Key Takeaways:
- Adaptive upsized its convertible notes offering to $300M from $250M
- Net proceeds of $290.8M will fund capped calls, a $25M buyback, and debt repayment
- The notes carry a 0% coupon with a conversion price of $24.11, a 40% premium
Key Takeaways:

Adaptive Biotechnologies priced a $300M zero-coupon convertible notes offering, upsized from $250M, with a concurrent $25M share repurchase.
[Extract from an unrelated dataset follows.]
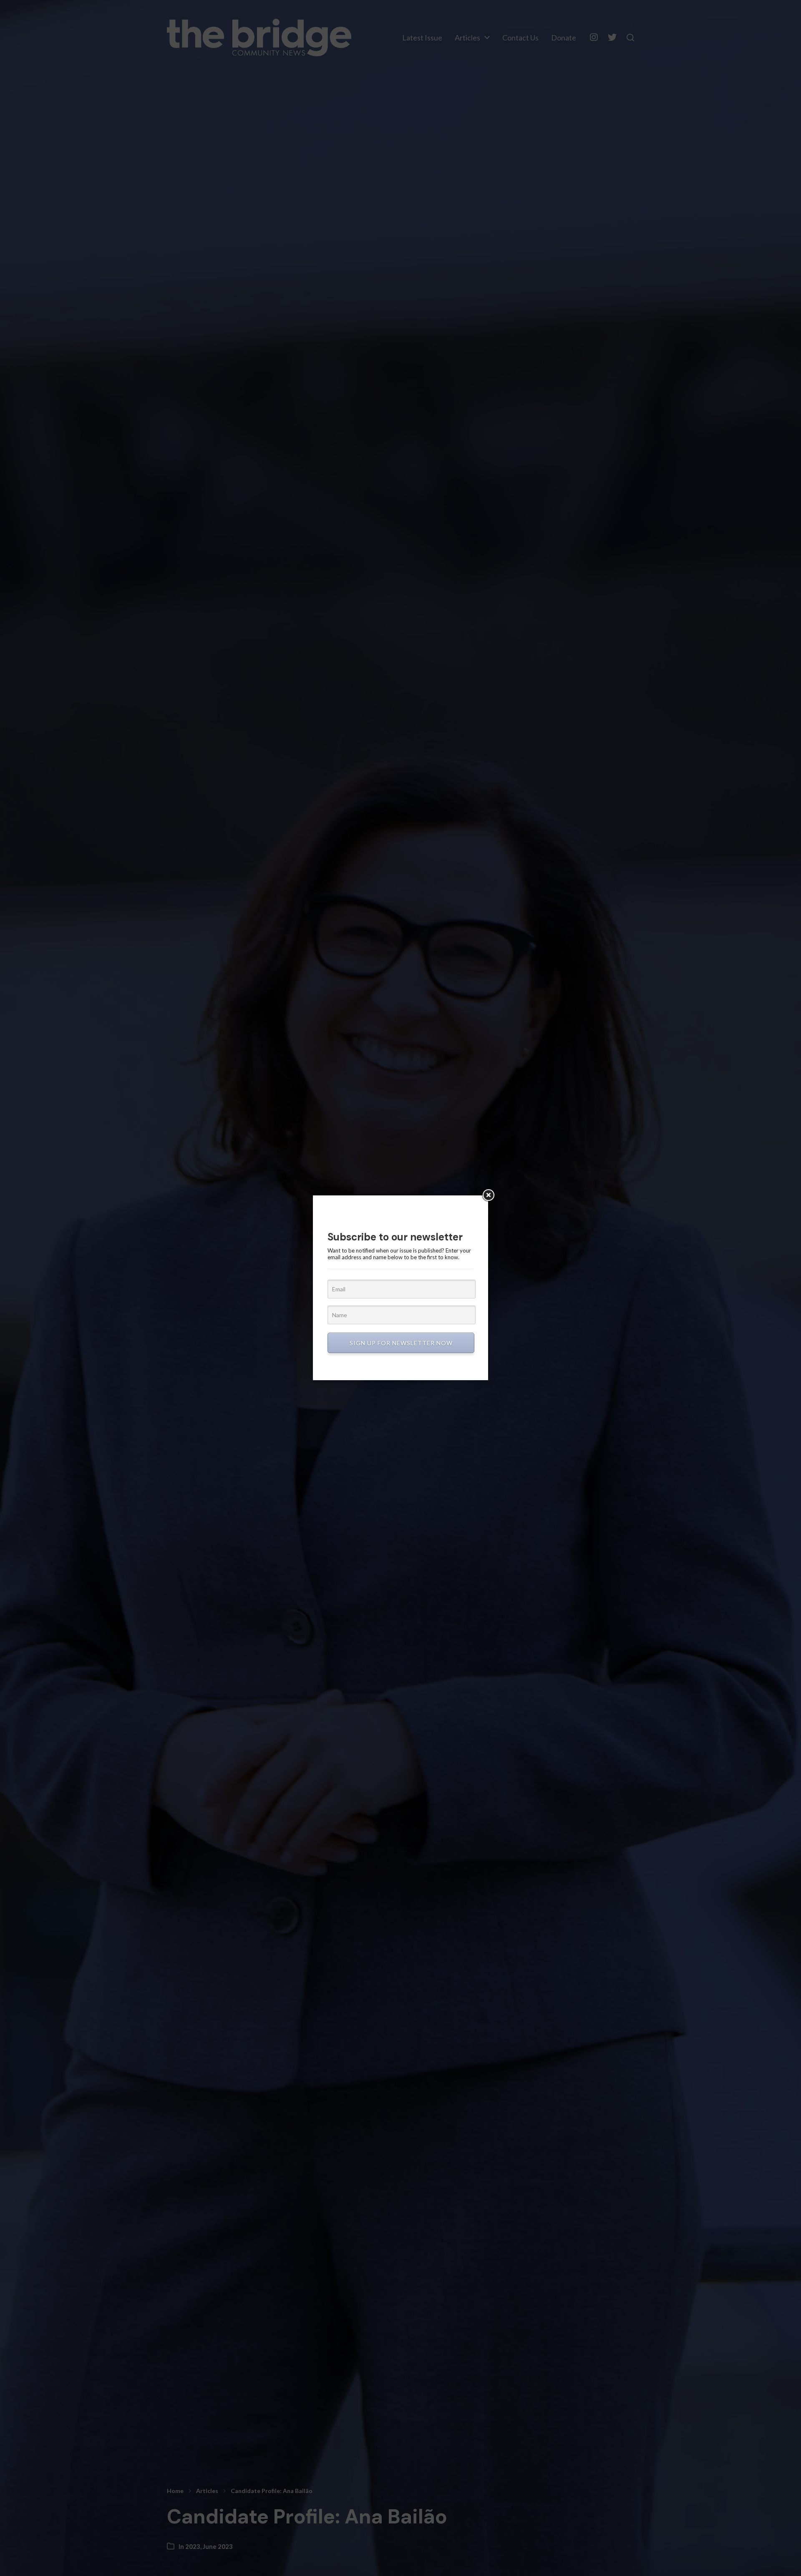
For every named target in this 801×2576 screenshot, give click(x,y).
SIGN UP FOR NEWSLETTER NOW (401, 1342)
The company will use about $22.3M of the net proceeds to enter into capped call transactions with a $34.44 cap price, a 100% premium to the $17.22 closing price on June 16. Another $25M will repurchase 1,451,800 shares in privately negotiated transactions through one of the initial purchasers. The remainder will repay the OrbiMed Purchase Agreement and fund general corporate purposes and opportunistic initiatives in the minimal residual disease business, Adaptive said in a statement.
The notes mature July 1, 2031, and are convertible at an initial rate of 41.48 shares per $1,000 principal, implying a conversion price of $24.11 — 40% above the reference stock price. Noteholders can convert only upon certain events before April 1, 2031, and at any time thereafter. Adaptive may redeem the notes for cash from July 1, 2029, if the stock trades above 130% of the conversion price for a specified period. The offering is expected to settle June 22.
The financing gives Adaptive additional financial flexibility as it pursues growth in its MRD diagnostics business. The company also granted initial purchasers an option to buy up to $45M in additional notes within 13 days, which would bring total net proceeds to $334.5M. J. Wood Capital Advisors, Adaptive's financial advisor on the deal, agreed to purchase about $10M of shares concurrently with the offering.
This article is for informational purposes only and does not constitute investment advice.